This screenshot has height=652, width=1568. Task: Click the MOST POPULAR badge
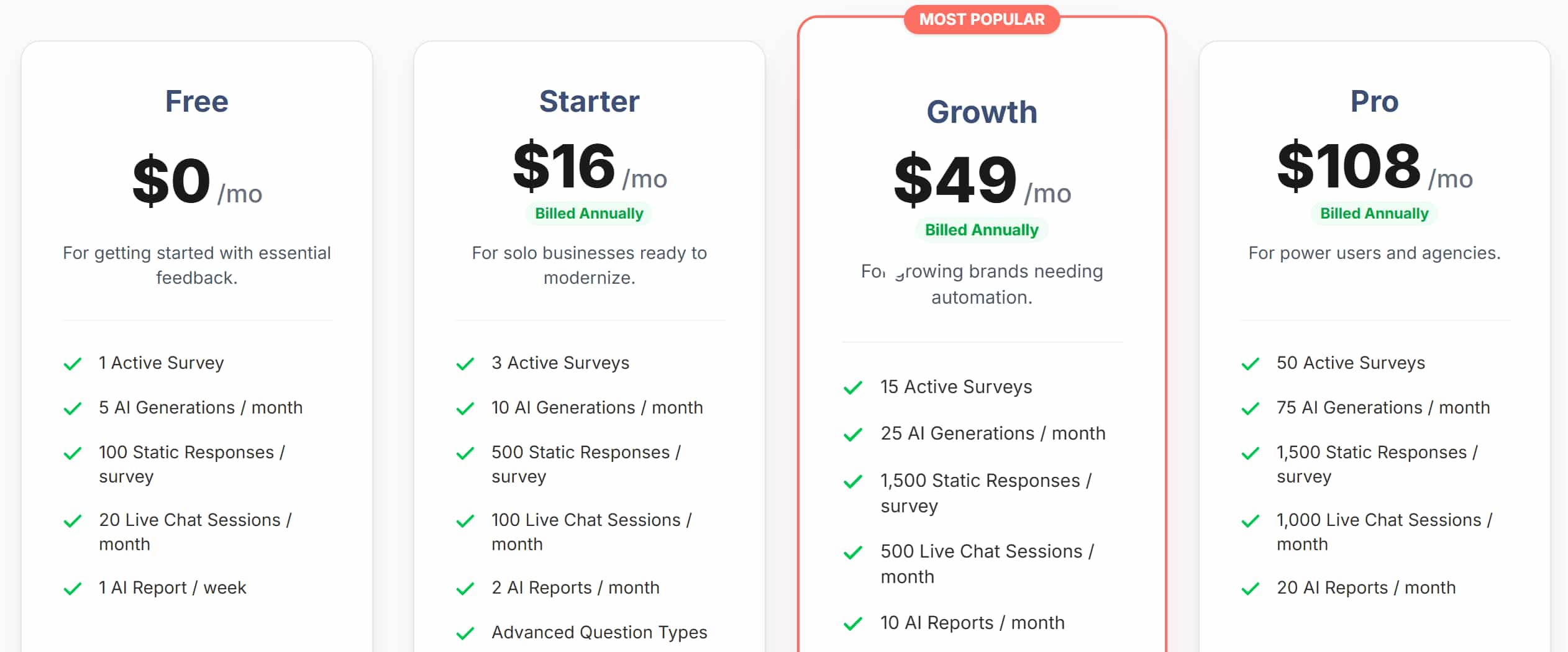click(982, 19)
--------
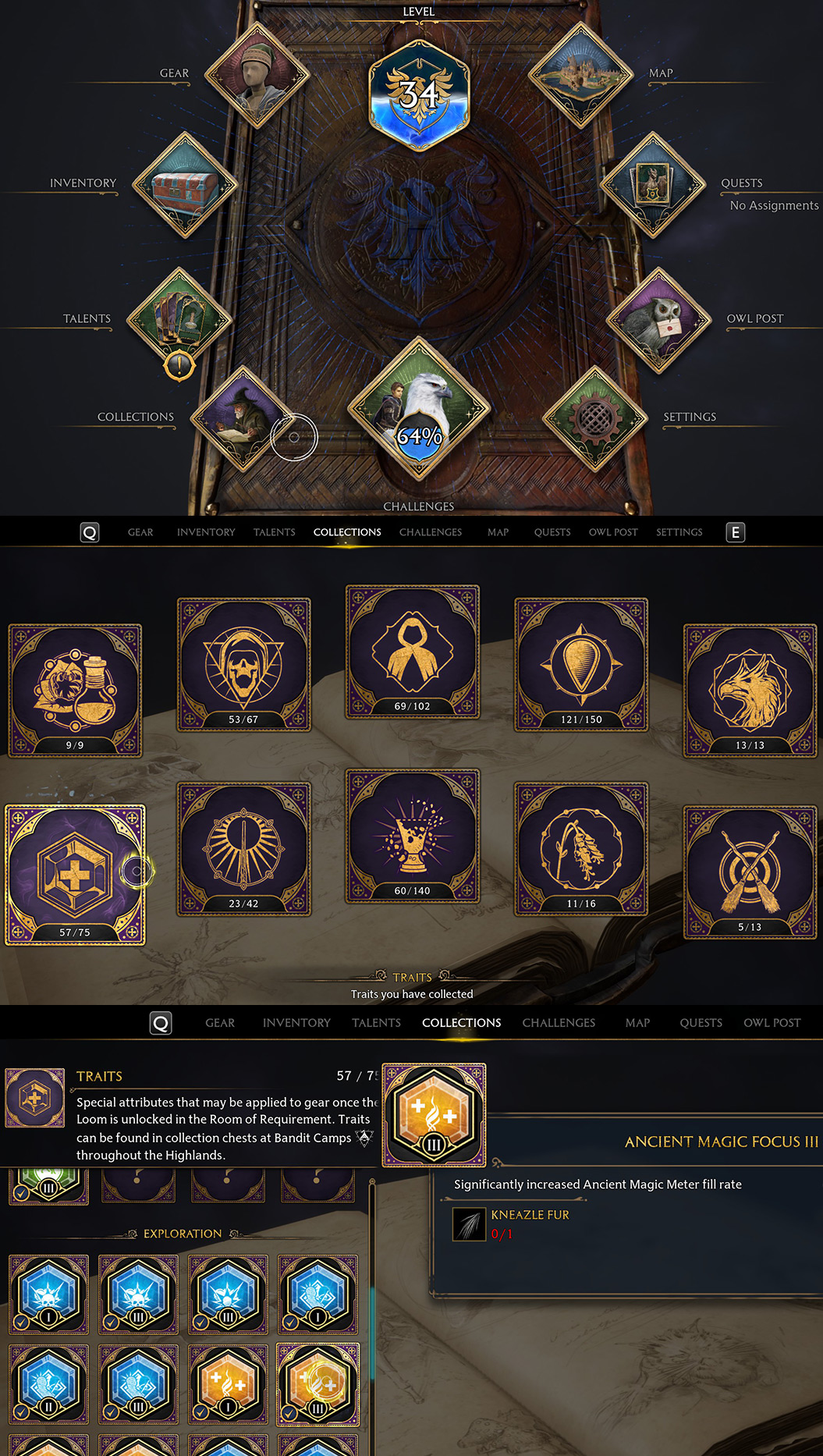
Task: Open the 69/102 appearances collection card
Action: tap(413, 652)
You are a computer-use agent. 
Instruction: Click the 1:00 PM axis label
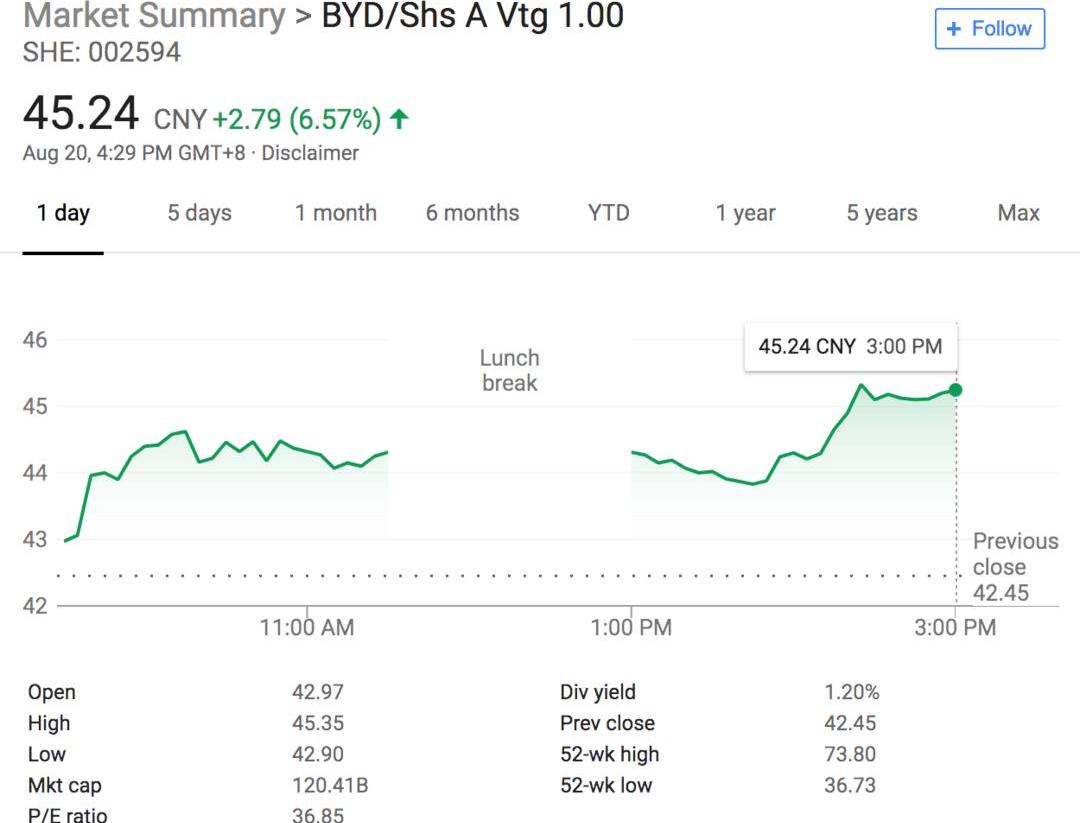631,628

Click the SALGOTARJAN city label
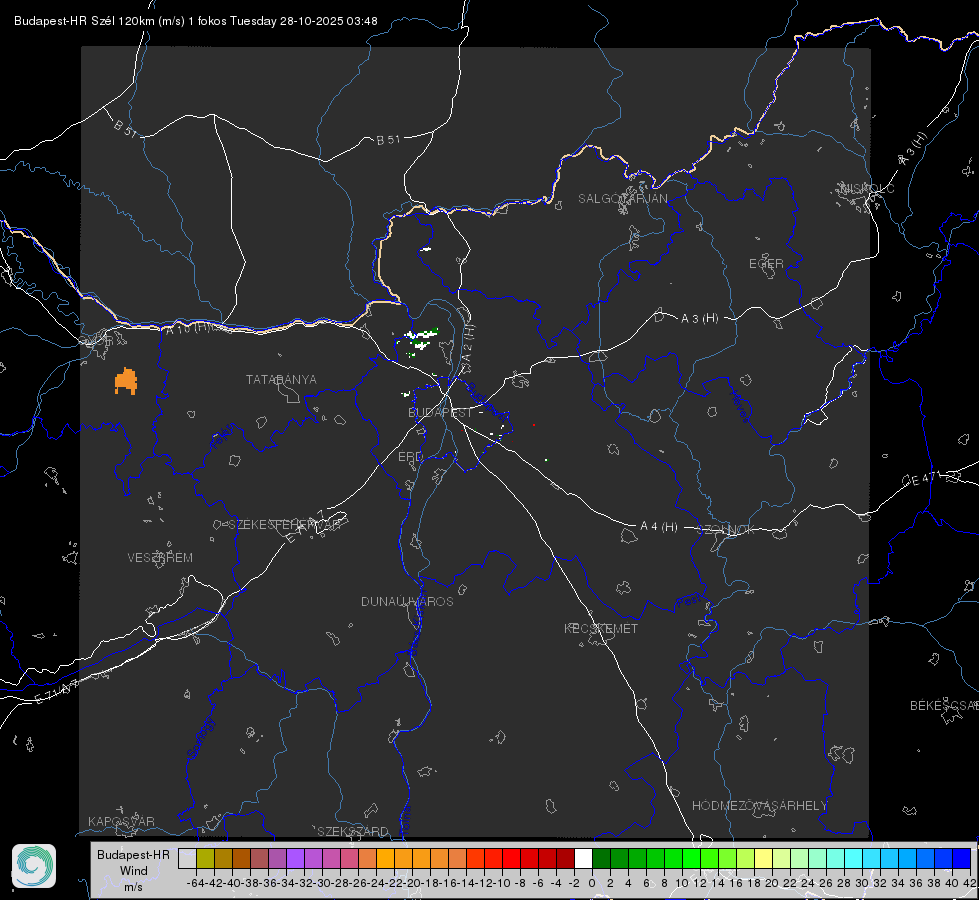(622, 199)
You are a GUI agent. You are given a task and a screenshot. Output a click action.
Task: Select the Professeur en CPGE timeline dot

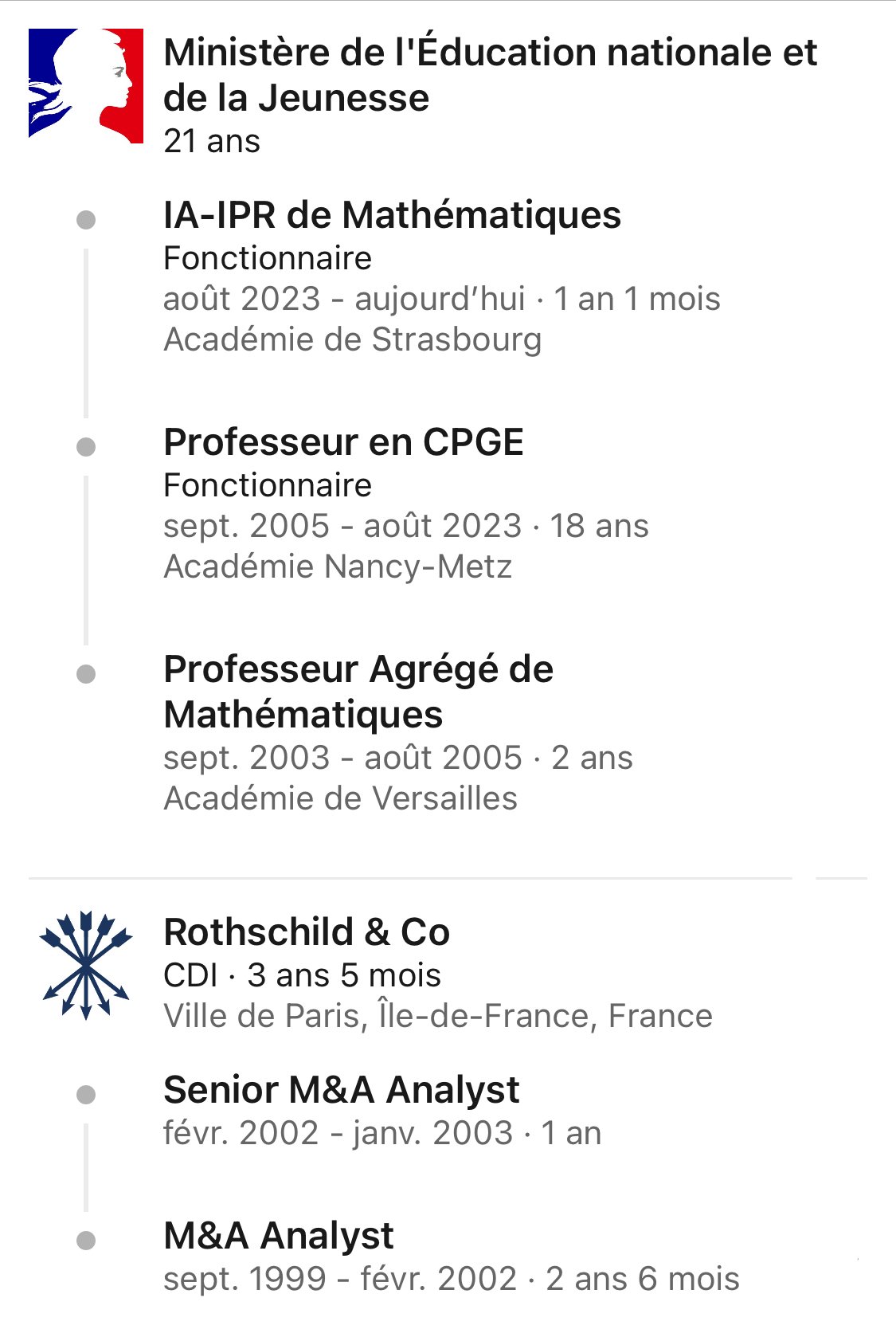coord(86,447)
--------
## Problem details
Among the lines above, which contain the word "agent"? Copy every one.

## Answer
You are a computer-use agent. 
You are a GUI agent. You are given a task and a screenshot. Output a click action.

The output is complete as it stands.